Police raided Mert Yasar’s house on Tuesday and detained the lawyer after an investigation by the Istanbul chief public prosecutor’s office.
Zengin sparked widespread anger recently with dismissive comments on alleged human rights violations and strip searches in Turkish prisons, ridiculing the claims of dozens of conservative women who said they had been subjected to intrusive searches in recent years.
“An honorable woman, a woman with morals, wouldn’t wait a year (before complaining). This is an imaginary narrative,” Zengin said on Feb. 19.
Amid public debate on the topic, Zengin said that women were falling pregnant on orders from various “illegal” groups seeking to trigger public anger over babies growing up in prisons.
“These people are having babies upon directives so that they can assert ‘there are pregnant women or women with babies in jails’,” she said on Feb. 21.
Yasar responded to this latest statement with a furious tweet, targeting the MP: “If the presidential cabinet is given the right of the first night, will Ozlem Zengin close her mouth?” he tweeted, sparking anger among women’s rights activists from all sides of politics.
Fahrettin Altun, presidential communications director, immediately issued a statement urging the “independent Turkish judiciary to punish this creature named Mert Yaşar in the severest way possible.”
“What will the opposition do in the face of this dishonor? They will, most probably, hide their heads in the sand. We will follow it up,” he said.
Yasar was arrested on charges of insulting the president according to Article 299 of the Turkish penal code — which critics say points to the disproportionate use of this clause since his tweet targeted an MP, not the president himself.

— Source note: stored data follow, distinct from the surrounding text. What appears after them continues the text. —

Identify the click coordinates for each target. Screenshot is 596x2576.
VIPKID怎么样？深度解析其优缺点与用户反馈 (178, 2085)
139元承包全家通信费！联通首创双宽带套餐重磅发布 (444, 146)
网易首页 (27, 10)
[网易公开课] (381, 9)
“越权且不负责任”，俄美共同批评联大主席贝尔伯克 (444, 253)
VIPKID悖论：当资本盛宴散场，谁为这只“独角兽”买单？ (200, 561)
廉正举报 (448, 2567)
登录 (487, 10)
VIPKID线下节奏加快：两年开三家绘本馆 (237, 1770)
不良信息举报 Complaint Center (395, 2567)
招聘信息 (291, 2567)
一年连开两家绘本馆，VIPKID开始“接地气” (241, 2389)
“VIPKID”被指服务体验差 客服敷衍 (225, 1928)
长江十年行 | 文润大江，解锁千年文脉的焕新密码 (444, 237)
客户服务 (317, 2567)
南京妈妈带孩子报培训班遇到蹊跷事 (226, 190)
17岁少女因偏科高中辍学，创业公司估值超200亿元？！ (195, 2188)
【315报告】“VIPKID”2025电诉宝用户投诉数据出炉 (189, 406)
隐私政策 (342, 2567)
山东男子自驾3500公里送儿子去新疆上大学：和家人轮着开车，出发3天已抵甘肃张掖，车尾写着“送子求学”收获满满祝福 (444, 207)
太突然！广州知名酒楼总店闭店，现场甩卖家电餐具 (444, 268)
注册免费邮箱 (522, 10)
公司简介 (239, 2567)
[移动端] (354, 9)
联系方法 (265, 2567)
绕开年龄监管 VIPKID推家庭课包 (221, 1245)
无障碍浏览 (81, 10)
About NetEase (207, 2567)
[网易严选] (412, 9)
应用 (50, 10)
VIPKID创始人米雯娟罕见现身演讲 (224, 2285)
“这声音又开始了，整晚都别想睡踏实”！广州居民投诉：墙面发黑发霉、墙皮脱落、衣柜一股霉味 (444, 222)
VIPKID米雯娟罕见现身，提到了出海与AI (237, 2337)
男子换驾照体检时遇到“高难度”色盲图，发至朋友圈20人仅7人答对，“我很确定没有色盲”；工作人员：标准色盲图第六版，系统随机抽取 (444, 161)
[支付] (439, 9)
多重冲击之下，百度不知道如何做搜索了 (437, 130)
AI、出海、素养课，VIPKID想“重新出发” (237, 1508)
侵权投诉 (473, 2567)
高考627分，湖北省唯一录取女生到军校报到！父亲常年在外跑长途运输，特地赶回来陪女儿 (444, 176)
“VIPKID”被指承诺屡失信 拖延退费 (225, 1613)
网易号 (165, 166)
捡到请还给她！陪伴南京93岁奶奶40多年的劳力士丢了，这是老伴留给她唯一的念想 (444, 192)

Article 299 stipulates that the person who insults the president shall be punished by imprisonment from one to four years, and if the crime is committed publicly, the punishment will be increased by one to six years.
Between 2014 and 2019, about 128,872 investigations were carried out into alleged insults against President Recep Tayyip Erdogan, with prosecutors launching about 27,700 criminal cases.

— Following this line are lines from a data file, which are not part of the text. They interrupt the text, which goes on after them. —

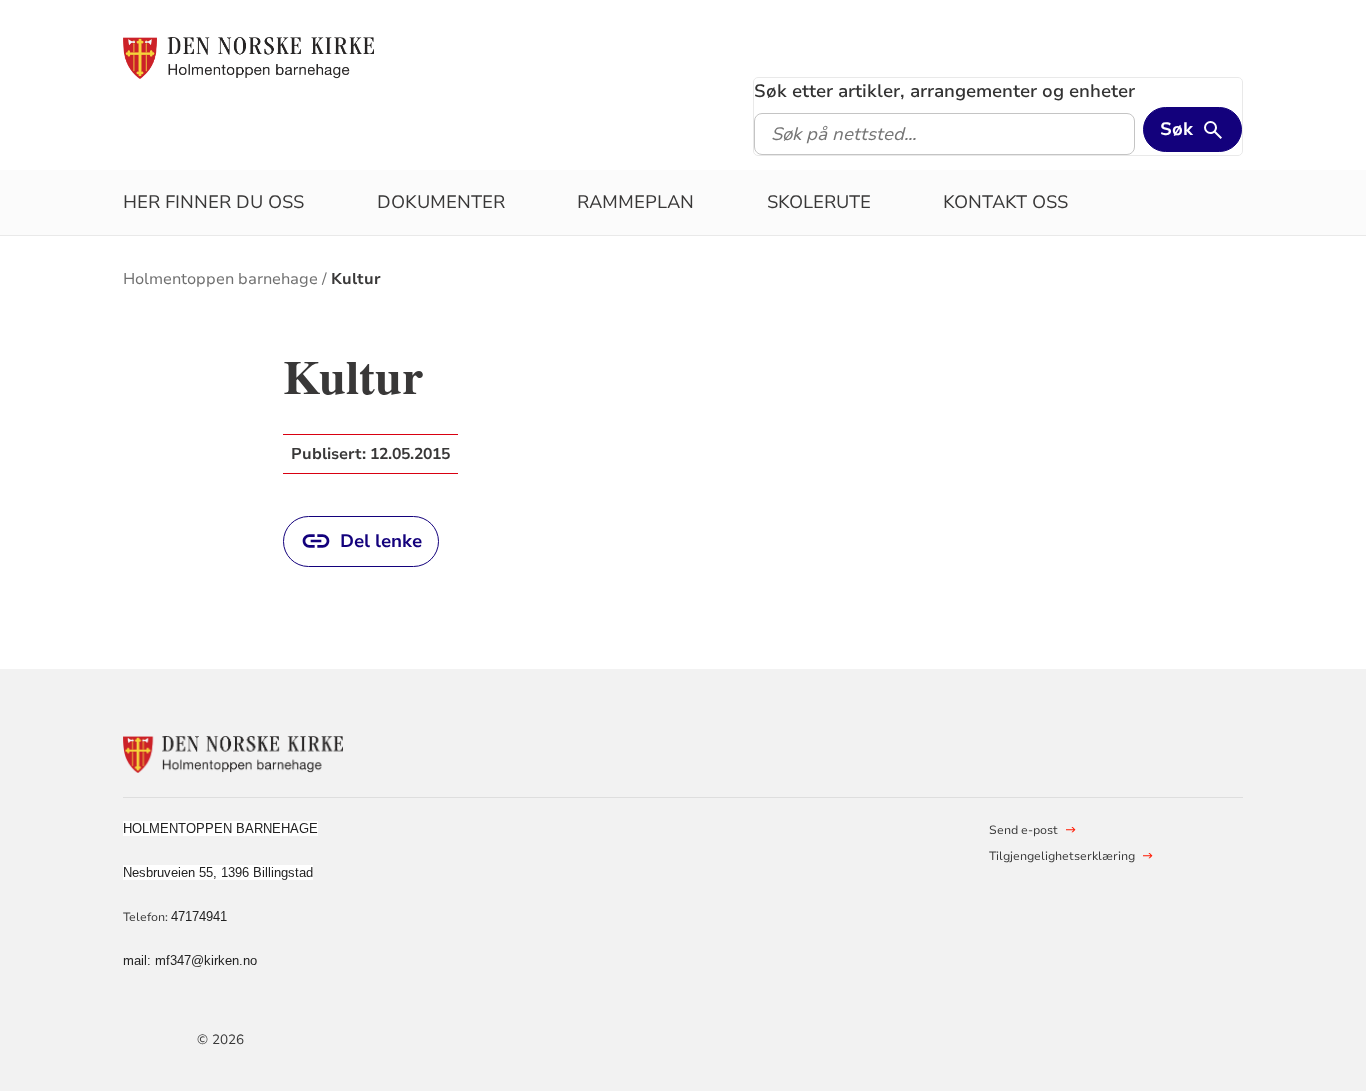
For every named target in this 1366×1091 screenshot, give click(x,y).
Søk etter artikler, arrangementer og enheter (944, 91)
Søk (1176, 129)
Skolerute (819, 202)
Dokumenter (441, 202)
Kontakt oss (1005, 202)
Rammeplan (635, 202)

A total of 9,556 defendants were sentenced by Turkish courts, while about 900 minors aged between 12 and 17 also appeared before the court on the same charge.
“The politicization of the judiciary continues with unlawful arrest and false accusation,” rights activist Nesibe Kiris said.
Several female politicians and right activists offered examples of their personal experiences with insults that failed to lead to criminal proceedings, sparking debate about the “politically motivated” implementation of such penal clauses.
“All kinds of insults, threats, sexist attacks on me and all opposing women are free and even they provide a reason for a decision of non-prosecutions. But when it comes to an AKP politician, it becomes a reason for his arrest. It is a tailor-made judiciary. The people’s scales of conscience will weigh all of you when the day comes,” Canan Kaftancioglu, Istanbul head of the opposition Republican People’s Party tweeted.
A group of lawyers issued a message in support of Yasar, saying that his arrest “is the continuation of the judicial practice that makes decisions under the pressure of social media and political power.”
The arrest was also attacked as being a warning against any vocal criticisms on social media.